_PROVIDED TEXT:_
# New Coal Tower



## Ron Senek (Jan 2, 2008)

Added the new coal tower to the Spring Creek Valley Railroad today.


----------



## Dave F (Jan 2, 2008)

Holy Crap Ron! That thing is HUGE!!! 

I love it..


----------



## San Juan (Jan 3, 2008)

Impressive.

Super realistic with the coalveyor.


----------



## NTCGRR (Jan 2, 2008)

Ron my man!!!!!!!!!!!!!!


----------



## todd55whit (Jan 2, 2008)

Awesome! Love the photo with the mt. In the backround.


----------



## Jerry Barnes (Jan 2, 2008)

WOW, that is BIG, would overpower my puny layout, but is fine for yours. Nice work.


----------



## tom h (Jan 2, 2008)

Ron that is nice!!! I like that you put housing for the workers by the plant also. Those mountians sure look good in that picture.

What did you use for the conveyor belt?

Tom h


----------



## lownote (Jan 3, 2008)

HOMERIC!


----------



## wchasr (Jan 2, 2008)

Looks similar to the salt mines up near Mt Morris NY. I thought I took photos but they didn't turn out. Darn Cell phone camera! Nice job! 

Chas


----------



## chaingun (Jan 4, 2008)

Man that is great work Ron! My hats off to you on this one! 
Best, Ted


----------



## Steve Stockham (Jan 2, 2008)

Excellent work! I had to look twice to make sure the scale wasn't 1:1!


----------



## Torby (Jan 2, 2008)

That's just 'cause of that backdrop he has


----------



## MasonsDad (Feb 7, 2008)

That thing is Awesome , I love the natural backdrop it looks so real LOL. 
Seriously, it really looks great !! you have something to be proud of, you also did an outstanding job with it!!


----------



## Stan Cedarleaf (Jan 2, 2008)

That's great, Ron. Love the conveyor belt assembly.

_SUPPLIED DATA:_
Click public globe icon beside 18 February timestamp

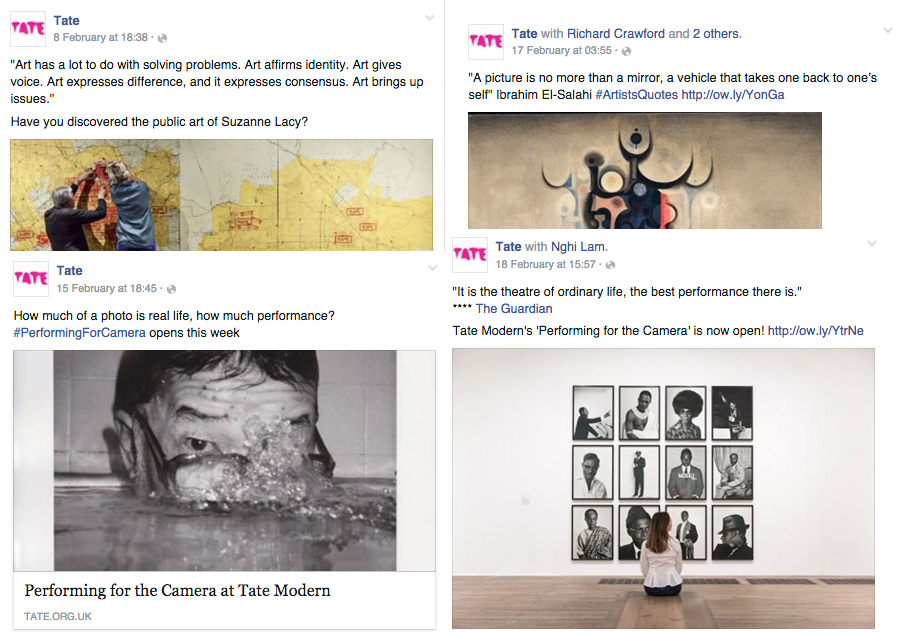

_STATED EXERCISE:_ Please continue the forum thread about the new coal tower, picking up after its last reply. The listing isn't needed here.

_RESULT FOR THIS EXERCISE:_
----------



## up9018 (Jan 4, 2008)

WOW Ron, that looks great!!!


----------



## mgilger (Feb 22, 2008)

I forwarded this to a friend that wants to build a large coal operation. You did an excellent job.
Mark


----------



## Dennis Paulson (Jan 2, 2008)

Ron that is so impressive , it looks REAL !


----------



## aceinspp (Jan 2, 2008)

Looking good. fits right in and I love the trailer for housing folks. Later RJD


----------



## irondan (Jan 7, 2008)

That is a nice building, I like the details. Very realistic!


----------



## Nicholas Savatgy (Dec 17, 2008)

Nice job Ron, how tall is it?


----------



## Ron Senek (Jan 2, 2008)

Nick it is 3' tall 
Thanks for all the comments


----------



## Nicholas Savatgy (Dec 17, 2008)

Ron. very sweet.............Keep up the great work .....I so look forward to the additions you make to your RR looks great and thanks for posting pictures


----------



## Ron Senek (Jan 2, 2008)

Someday I might run out of room for buildings


----------



## Nicholas Savatgy (Dec 17, 2008)

Posted By Ron Senek on 23 Apr 2010 06:32 PM 
Someday I might run out of room for buildings 

Not likely.............


----------



## Dave F (Jan 2, 2008)

OK Ron, for your next project I think you need a refinery, like a 1:29 scale duplicte of the Sinclair refinery in Sinclair Wy, just north of I-80.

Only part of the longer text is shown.